Threat: Unsafe Deserialization of Untrusted Models

• Description: The application loads a model file (e.g., a .bson file) from an untrusted source (e.g., a user upload) without proper validation. The attacker crafts a malicious model file that, when deserialized, executes arbitrary code on the server.
• Impact: Remote code execution (RCE). The attacker gains complete control over the server. This is a catastrophic security failure.
• Affected Flux.jl Component: Affects Flux.loadmodel! (and potentially BSON.load if used directly).
• Risk Severity: Critical
• Mitigation Strategies:
  • Never Deserialize Untrusted Models: This is the most important mitigation. Do not use Flux.loadmodel! or BSON.load with data from untrusted sources.
  • Model Reconstruction: If user-uploaded models are required, define a safe, restricted format (e.g., a JSON configuration specifying allowed layers and parameters) and reconstruct the model from this validated representation. Do not directly load a serialized object.
  • Sandboxing: If direct deserialization is absolutely unavoidable (it should not be), run the model loading and inference in a highly restricted, sandboxed environment with minimal privileges.
  • Input Validation (for Reconstruction): Even when reconstructing, rigorously validate the configuration data to ensure it only contains allowed operations, layers, and parameter values.
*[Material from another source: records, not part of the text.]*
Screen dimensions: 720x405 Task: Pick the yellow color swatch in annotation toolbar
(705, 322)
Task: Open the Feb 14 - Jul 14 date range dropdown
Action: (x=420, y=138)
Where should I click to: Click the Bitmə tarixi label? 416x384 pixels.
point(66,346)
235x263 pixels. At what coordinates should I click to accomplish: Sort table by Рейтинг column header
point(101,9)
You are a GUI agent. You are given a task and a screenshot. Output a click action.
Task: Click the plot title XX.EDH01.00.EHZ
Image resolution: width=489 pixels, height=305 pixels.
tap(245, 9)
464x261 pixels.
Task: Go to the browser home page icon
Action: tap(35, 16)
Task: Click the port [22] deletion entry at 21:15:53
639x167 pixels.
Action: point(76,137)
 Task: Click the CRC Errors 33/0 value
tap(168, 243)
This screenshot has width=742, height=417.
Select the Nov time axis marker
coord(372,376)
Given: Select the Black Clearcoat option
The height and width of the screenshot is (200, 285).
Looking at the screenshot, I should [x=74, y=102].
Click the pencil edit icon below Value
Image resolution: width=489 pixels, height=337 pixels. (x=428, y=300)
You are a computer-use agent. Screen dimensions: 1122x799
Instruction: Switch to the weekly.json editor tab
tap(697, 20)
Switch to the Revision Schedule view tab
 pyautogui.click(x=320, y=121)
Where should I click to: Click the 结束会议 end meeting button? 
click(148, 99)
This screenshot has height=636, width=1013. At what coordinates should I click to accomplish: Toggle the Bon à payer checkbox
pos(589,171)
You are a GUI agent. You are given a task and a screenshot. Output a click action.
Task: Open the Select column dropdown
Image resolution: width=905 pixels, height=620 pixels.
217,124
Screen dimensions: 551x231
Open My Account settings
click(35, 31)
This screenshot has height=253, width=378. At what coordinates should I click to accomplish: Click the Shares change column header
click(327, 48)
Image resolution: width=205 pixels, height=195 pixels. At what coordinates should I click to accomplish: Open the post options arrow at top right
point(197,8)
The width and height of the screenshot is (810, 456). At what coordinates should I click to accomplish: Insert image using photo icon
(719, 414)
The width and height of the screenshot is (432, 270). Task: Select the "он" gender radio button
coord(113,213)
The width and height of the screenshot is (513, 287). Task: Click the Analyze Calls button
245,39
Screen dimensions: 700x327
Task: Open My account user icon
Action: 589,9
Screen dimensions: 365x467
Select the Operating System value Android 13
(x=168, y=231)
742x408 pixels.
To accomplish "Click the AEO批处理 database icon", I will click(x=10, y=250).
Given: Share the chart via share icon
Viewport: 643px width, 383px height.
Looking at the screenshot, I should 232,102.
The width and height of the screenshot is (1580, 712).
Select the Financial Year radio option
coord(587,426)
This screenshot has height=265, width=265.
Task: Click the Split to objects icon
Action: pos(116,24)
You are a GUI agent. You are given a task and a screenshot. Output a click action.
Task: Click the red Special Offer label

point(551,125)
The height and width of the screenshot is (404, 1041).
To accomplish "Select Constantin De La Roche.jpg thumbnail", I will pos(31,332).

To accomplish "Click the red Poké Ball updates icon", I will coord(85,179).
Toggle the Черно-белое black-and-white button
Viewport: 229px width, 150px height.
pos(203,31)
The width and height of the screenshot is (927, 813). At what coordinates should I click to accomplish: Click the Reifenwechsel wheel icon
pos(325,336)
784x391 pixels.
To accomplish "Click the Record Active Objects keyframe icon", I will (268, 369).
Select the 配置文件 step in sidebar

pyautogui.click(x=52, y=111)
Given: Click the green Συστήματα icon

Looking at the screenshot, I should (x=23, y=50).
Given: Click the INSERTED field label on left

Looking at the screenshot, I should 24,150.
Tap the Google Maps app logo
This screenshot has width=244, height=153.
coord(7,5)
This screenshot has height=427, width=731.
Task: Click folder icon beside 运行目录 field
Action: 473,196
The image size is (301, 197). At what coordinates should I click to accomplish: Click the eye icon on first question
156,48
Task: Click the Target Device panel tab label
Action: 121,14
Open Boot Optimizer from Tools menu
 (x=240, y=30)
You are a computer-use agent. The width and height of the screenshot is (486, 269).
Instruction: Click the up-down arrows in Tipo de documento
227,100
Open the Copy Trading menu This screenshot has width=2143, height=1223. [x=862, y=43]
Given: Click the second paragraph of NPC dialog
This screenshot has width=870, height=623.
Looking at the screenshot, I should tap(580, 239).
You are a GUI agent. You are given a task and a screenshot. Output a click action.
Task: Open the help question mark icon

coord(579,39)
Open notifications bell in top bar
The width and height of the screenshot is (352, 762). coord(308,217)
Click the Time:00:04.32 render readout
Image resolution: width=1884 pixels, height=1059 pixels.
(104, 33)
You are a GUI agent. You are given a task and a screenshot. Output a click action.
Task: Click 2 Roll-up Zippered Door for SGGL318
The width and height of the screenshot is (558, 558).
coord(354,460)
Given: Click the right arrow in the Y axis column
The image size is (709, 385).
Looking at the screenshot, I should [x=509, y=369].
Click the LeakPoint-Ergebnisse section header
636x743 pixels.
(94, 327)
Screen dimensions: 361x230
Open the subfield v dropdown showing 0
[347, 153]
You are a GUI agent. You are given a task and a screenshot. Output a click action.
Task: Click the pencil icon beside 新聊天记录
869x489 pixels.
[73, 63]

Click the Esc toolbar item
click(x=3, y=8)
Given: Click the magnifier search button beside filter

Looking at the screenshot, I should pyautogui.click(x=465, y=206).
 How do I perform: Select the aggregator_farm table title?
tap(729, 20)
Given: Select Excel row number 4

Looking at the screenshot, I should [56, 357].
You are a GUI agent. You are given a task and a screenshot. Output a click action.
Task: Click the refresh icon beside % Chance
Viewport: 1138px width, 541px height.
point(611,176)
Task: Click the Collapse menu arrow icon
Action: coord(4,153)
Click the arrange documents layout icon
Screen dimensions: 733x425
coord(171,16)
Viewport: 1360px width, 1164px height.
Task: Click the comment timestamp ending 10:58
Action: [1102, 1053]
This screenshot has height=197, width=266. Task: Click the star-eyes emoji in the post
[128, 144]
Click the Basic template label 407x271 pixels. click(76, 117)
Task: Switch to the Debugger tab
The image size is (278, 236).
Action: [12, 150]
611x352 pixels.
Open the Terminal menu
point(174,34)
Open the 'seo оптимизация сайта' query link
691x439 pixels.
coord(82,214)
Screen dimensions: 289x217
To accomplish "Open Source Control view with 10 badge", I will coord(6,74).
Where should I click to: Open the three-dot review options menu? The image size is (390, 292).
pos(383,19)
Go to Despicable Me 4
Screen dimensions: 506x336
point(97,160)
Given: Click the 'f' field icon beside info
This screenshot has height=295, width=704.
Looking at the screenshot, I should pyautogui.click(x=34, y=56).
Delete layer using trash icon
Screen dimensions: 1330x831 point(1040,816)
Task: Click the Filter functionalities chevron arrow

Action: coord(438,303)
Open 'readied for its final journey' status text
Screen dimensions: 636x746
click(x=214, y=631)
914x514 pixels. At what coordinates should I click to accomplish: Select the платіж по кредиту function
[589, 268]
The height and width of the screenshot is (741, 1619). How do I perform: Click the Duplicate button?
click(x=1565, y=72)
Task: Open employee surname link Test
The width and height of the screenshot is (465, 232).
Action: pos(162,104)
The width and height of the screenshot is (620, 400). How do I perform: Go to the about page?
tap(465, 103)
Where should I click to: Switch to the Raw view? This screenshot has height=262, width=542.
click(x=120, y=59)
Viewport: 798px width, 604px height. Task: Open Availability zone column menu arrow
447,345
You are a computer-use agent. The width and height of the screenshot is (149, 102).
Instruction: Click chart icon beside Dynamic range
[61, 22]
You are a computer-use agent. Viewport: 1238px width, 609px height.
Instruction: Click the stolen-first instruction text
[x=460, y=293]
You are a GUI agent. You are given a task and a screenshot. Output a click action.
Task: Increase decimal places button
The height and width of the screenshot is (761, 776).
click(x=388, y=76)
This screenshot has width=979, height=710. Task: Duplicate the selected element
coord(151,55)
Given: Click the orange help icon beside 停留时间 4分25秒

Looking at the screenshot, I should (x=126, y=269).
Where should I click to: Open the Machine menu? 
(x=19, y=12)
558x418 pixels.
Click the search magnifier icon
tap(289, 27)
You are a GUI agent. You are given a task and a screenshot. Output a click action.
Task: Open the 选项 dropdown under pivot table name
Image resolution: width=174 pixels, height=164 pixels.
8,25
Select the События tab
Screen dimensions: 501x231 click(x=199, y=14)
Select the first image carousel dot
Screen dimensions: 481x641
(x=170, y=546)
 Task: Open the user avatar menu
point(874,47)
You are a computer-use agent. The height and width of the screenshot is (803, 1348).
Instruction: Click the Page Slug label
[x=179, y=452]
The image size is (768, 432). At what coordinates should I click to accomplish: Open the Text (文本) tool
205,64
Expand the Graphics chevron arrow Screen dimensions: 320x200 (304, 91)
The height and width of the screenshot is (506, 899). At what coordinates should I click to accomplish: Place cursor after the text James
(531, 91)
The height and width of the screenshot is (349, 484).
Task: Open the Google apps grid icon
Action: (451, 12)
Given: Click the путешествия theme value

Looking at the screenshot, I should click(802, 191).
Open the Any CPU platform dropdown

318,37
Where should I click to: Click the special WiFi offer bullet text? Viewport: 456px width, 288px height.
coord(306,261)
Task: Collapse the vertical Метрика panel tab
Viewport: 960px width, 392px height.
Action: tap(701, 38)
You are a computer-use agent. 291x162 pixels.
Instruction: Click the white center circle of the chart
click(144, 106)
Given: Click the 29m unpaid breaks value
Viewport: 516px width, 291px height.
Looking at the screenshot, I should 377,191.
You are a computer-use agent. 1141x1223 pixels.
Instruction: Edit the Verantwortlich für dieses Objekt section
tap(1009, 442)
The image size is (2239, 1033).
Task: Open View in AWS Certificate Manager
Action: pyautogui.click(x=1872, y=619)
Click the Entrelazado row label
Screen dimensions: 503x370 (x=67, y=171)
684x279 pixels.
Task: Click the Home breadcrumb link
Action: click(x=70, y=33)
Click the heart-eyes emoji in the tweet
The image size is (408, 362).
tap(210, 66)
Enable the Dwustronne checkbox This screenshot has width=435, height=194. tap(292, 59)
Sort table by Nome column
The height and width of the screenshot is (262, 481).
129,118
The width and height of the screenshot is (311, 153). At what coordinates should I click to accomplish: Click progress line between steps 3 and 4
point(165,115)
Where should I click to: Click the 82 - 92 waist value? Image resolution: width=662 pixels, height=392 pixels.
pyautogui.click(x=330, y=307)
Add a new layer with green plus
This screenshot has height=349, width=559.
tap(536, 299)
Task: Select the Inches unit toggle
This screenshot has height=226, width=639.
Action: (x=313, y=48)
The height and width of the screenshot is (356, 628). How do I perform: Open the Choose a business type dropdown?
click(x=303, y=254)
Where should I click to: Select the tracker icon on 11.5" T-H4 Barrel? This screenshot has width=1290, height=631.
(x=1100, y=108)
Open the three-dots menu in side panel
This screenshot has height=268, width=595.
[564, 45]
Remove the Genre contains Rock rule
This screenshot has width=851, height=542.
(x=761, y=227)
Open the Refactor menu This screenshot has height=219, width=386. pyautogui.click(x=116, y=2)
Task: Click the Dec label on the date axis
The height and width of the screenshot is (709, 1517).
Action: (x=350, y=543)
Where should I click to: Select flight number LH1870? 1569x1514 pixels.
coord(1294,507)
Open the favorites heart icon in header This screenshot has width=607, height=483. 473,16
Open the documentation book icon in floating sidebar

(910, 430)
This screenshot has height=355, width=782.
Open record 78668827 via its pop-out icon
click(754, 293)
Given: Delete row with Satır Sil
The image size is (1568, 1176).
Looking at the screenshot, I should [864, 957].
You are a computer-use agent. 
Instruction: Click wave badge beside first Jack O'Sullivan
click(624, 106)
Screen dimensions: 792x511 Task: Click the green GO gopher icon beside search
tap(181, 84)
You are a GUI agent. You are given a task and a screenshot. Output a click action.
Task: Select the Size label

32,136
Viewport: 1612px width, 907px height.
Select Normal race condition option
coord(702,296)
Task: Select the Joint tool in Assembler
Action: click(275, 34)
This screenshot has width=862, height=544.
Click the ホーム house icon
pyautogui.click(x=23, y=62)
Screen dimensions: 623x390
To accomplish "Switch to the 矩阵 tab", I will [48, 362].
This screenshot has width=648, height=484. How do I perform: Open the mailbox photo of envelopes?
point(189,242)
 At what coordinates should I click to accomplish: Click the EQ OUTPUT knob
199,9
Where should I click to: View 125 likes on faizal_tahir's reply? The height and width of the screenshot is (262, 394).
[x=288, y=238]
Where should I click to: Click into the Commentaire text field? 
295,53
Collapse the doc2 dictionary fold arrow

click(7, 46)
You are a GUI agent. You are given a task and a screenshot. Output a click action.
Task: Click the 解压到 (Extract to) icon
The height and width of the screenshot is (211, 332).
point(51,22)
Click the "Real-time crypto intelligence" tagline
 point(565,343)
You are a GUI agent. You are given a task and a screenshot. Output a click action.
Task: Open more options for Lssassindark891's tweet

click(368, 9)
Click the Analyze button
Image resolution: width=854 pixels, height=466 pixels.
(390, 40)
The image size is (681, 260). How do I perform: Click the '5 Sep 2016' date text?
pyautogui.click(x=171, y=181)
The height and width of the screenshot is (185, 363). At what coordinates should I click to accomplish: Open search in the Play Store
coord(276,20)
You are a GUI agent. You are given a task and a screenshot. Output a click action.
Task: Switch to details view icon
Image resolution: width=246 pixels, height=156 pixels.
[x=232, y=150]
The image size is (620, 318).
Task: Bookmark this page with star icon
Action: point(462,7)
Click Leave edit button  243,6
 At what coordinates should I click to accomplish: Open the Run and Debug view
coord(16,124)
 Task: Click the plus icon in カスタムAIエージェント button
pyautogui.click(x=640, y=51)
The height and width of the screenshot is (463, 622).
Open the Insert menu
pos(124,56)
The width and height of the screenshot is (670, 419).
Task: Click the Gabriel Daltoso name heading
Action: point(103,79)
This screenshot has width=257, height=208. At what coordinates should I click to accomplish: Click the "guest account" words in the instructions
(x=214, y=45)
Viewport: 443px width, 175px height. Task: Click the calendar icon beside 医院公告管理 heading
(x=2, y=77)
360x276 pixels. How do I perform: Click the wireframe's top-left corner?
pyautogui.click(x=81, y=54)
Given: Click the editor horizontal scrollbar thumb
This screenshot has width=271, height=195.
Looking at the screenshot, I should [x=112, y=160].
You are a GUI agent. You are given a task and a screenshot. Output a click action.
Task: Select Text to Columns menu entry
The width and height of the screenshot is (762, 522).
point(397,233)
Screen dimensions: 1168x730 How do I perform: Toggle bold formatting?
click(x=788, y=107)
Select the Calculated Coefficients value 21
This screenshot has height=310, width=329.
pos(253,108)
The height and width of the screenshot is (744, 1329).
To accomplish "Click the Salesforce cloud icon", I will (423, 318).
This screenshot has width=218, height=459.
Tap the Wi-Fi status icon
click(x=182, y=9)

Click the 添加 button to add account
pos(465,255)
Threat: Exploiting Vulnerabilities in Flux.jl or Dependencies

• Description: A security vulnerability is discovered in Flux.jl itself or in one of its dependencies (e.g., CUDA.jl, Zygote.jl, NNlib.jl). An attacker exploits this vulnerability to gain unauthorized access or control.
  • Impact: Varies depending on the vulnerability, but could range from information disclosure to remote code execution.
  • Affected Flux.jl Component: Potentially any part of Flux.jl or its dependencies.
  • Risk Severity: High (potentially Critical, depending on the vulnerability)
  • Mitigation Strategies:
    • Keep Software Updated: Regularly update Flux.jl and all its dependencies to the latest versions. Use Julia's package manager (Pkg) to manage updates.
    • Vulnerability Scanning: Use a dependency vulnerability scanner to identify known vulnerabilities in your project's dependencies.
    • Security Advisories: Monitor security advisories for Julia and its packages.
    • Sandboxing: Consider running Flux.jl code in a sandboxed environment to limit the impact of potential vulnerabilities.